Scrum Blockers

Scrum is a nice idea, but I’ve never worked in a situation in which it actually worked.  Here are some of the realities that cause Scum to fail.  These are not easy metablockers to remove!

  • Culture of blame turns standups into “who can sound the most productive” posturing meetings because no one wants to be blamed.
  • Blockers raised in standups enter the upper management black hole of apathy.  Indeed, raising issues just gets you blamed for them, so you are trained to shut up and make your own lifeboat (update your resume) while the ship sinks.
  • Team does not use a shared kanban to report status thus wasting time in standup reporting status rather than addressing blockers.
  • Most people on the team have merely heard of Scrum–they have no idea what it actually is.
  • There is no upper management or stakeholder support.  You’ll be lucky to get feedback on your project once every two months let alone once every two weeks.

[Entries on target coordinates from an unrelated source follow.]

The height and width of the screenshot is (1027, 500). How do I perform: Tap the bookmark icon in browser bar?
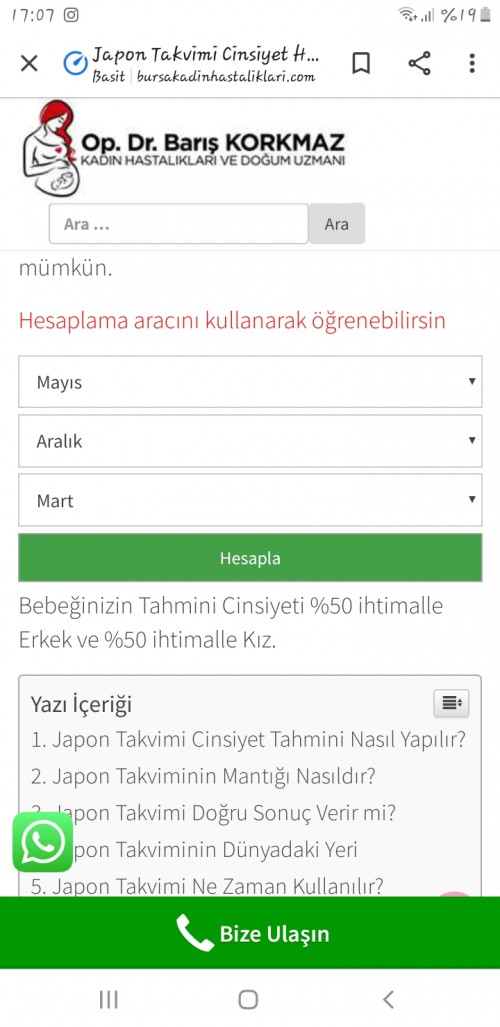pyautogui.click(x=361, y=64)
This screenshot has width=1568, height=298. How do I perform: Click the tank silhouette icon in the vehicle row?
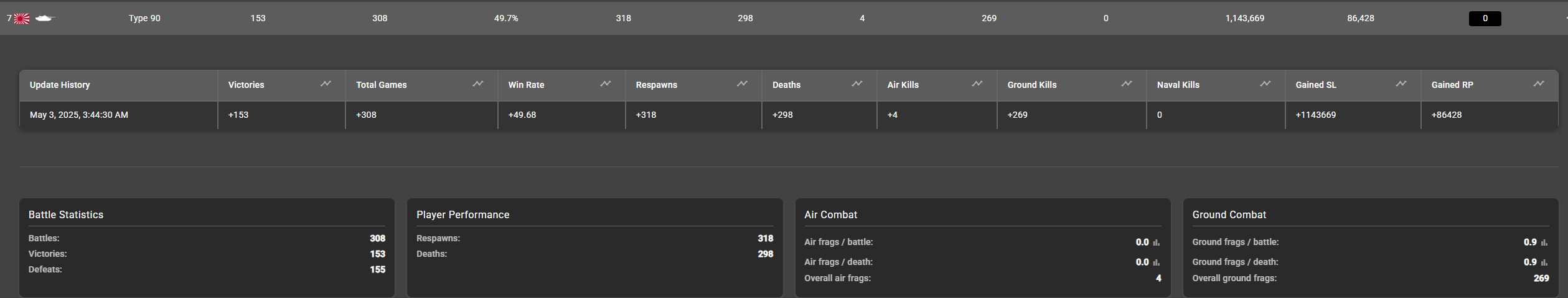coord(45,19)
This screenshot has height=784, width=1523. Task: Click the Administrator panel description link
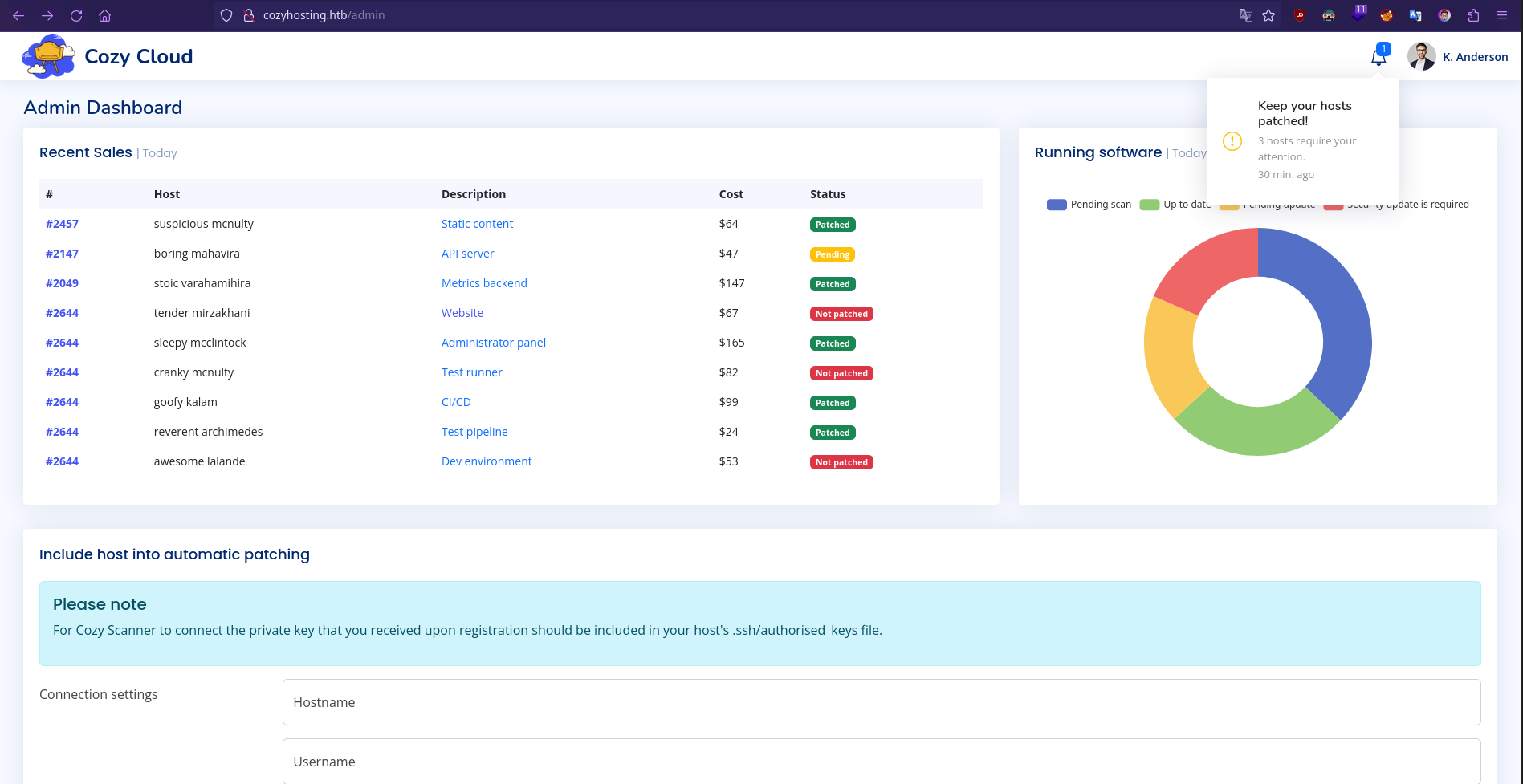[493, 343]

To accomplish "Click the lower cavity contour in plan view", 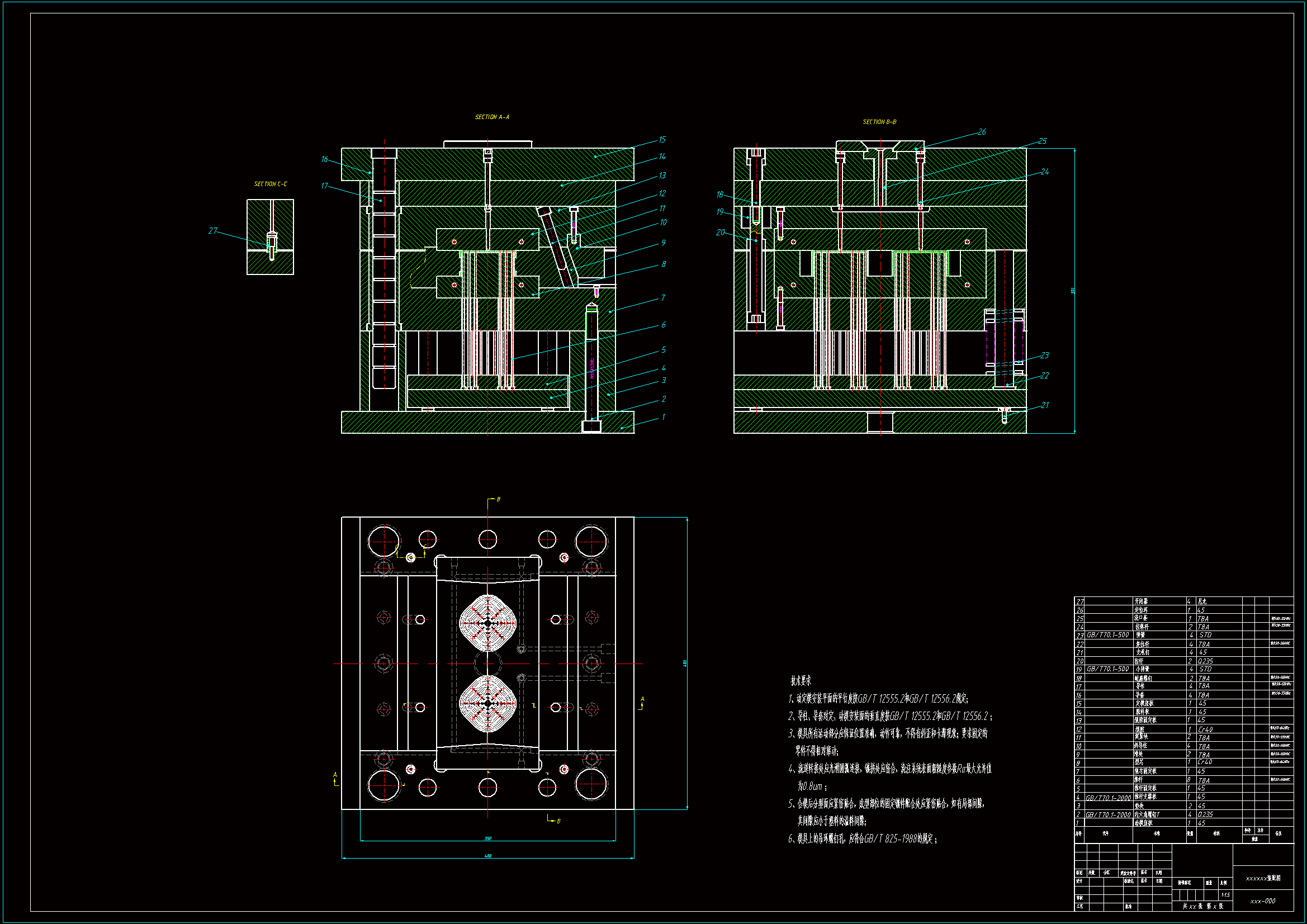I will [x=487, y=704].
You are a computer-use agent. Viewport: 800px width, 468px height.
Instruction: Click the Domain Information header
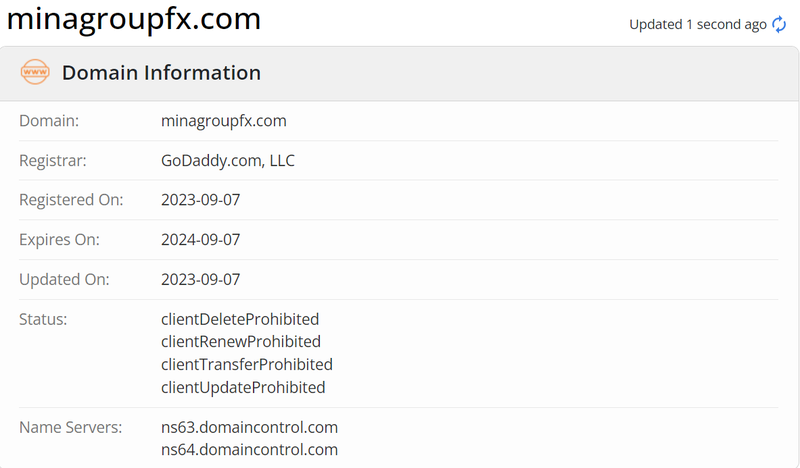tap(161, 73)
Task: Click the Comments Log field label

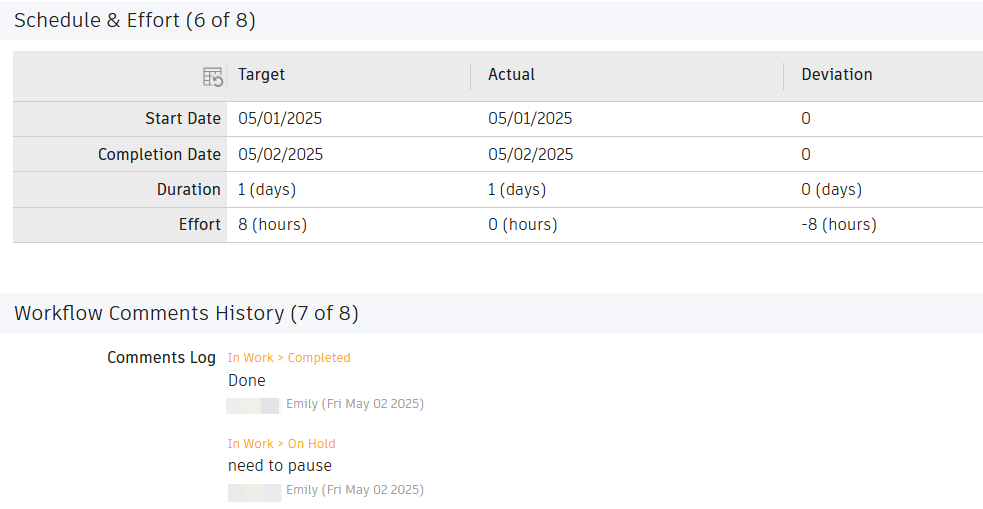Action: pyautogui.click(x=161, y=358)
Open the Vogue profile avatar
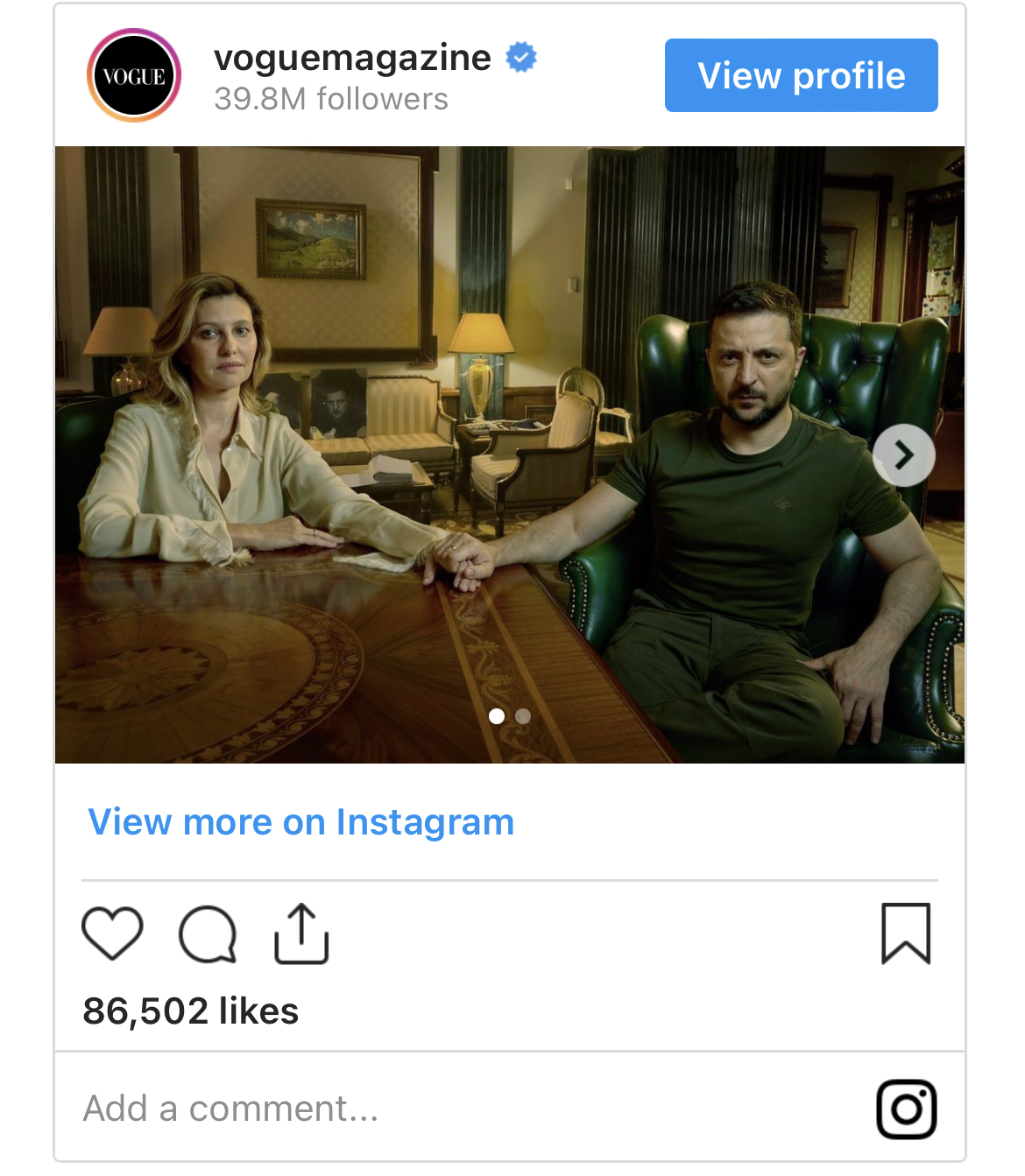1025x1176 pixels. [x=134, y=75]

  • Development is not actually being done by teams.  A group of devs are actually each individually working on completely separate projects.
  • Being transparent is just handing ammunition over to someone else to politically destroy you.
  • Sufficient automated build/test/delivery infrastructure does not exist to even allow a team to iterate quickly.
  • Estimates produced by velocity tracking are simply ignored by delusional hyper-optimistic upper management.  There’s no way the project will take 7 months when they’ve already promised delivery to the customer in 2 without consulting the dev team.
  • One person is expected to be the Scrum Master, Product Owner, and Lead Developer for multiple projects.
  • Upper management habitually bypasses the Product Owner, whimsically dumping new tasks into every sprint and habitually blaming others for the consequences of their micromanging maniacal meddling.
  • The compensation structure of the organization does not reward exceptional performance.
  • No one has full stack development skills.  Developers get caught up in what their title should be relative to other employees.
  • Retrospectives are just witch hunts.
  • Managers want the usual status reports in addition to the status artifacts Scrum already provides.  Neither are actually read nor responded to.
  • Employees in the trenches really don’t care about improving company performance as long as they’re still getting paid.  On the flip side, management doesn’t have the will or authority to fire dead weight and excessively obstinate change resistors.